I would like to split a string containing HTML snippets in characters and the elements.
let str = 'wel<span class="t">come</span> to all'
console.log("split attempt " +JSON.stringify(str.split(/(<.*?>)|/)));
giving me:
split attempt ["w",null,"e",null,"l","<span class=\"t\">","c",null,"o",null,"m",null,"e","</span>"," ",null,"t",null,"o",null," ",null,"a",null,"l",null,"l"]
By filtering out the null, I get what I want:
split attempt ["w","e","l","<span class=\"t\">","c","o","m","e","</span>"," ","t","o"," ","a","l","l"]
But is there some way in the regular expression to filter out specific sequences (like short HTML tags) and split the rest in the vanilla character by character way?

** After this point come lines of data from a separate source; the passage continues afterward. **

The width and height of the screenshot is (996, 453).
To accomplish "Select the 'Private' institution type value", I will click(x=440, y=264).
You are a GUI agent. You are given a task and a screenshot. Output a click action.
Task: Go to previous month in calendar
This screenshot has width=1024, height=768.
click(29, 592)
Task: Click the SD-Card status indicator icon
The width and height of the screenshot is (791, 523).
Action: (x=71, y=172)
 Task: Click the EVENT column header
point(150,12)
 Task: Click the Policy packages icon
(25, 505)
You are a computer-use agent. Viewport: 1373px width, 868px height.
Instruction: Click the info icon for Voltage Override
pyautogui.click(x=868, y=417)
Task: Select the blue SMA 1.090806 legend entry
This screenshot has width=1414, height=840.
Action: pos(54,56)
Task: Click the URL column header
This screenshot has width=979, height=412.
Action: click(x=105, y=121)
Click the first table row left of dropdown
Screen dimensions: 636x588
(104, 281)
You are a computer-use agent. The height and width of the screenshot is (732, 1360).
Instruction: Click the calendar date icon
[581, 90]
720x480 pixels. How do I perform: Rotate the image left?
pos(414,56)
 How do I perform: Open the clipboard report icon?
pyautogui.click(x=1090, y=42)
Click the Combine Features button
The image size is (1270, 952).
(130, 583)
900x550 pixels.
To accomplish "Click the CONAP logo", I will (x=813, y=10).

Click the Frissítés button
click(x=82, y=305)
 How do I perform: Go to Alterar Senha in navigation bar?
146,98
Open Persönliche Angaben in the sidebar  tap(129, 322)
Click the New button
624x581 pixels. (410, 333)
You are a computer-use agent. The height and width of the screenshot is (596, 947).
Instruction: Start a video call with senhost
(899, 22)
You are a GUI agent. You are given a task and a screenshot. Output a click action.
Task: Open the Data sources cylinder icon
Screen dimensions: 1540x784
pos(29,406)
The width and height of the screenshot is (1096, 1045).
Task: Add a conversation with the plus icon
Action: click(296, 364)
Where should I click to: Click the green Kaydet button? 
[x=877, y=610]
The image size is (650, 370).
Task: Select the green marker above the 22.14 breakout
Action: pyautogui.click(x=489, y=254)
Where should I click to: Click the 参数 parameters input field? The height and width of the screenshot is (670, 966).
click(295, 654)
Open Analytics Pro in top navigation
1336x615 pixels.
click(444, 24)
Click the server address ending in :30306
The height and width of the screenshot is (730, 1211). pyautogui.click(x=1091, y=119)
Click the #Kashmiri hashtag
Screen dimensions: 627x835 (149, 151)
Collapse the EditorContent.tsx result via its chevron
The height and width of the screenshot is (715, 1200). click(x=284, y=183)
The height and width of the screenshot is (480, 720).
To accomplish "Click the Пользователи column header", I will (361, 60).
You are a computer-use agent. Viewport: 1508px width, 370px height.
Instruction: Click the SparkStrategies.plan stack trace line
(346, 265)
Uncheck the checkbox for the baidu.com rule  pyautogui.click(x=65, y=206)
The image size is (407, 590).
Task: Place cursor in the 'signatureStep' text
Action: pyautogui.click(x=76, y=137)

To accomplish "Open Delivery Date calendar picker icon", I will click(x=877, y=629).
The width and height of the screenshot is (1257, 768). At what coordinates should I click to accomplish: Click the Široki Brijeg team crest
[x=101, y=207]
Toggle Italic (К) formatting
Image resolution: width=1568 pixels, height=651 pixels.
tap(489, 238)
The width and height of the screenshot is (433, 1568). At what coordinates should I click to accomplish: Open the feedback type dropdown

It seems you want to split into individual characters, except for <...>
tags, which you want to treat as atomic.
To avoid the empty strings and null
s, I'd suggest using match
instead of split
:
const str = 'wel<span class="t">come</span> to all';
console.log(str.match(/<.*?>|./sg));
Disclaimer: for any more complex HTML parsing you should use an HTML parser. Think of HTML comments, CDATA blocks, <script>
tags with code that has tags in string literals, etc.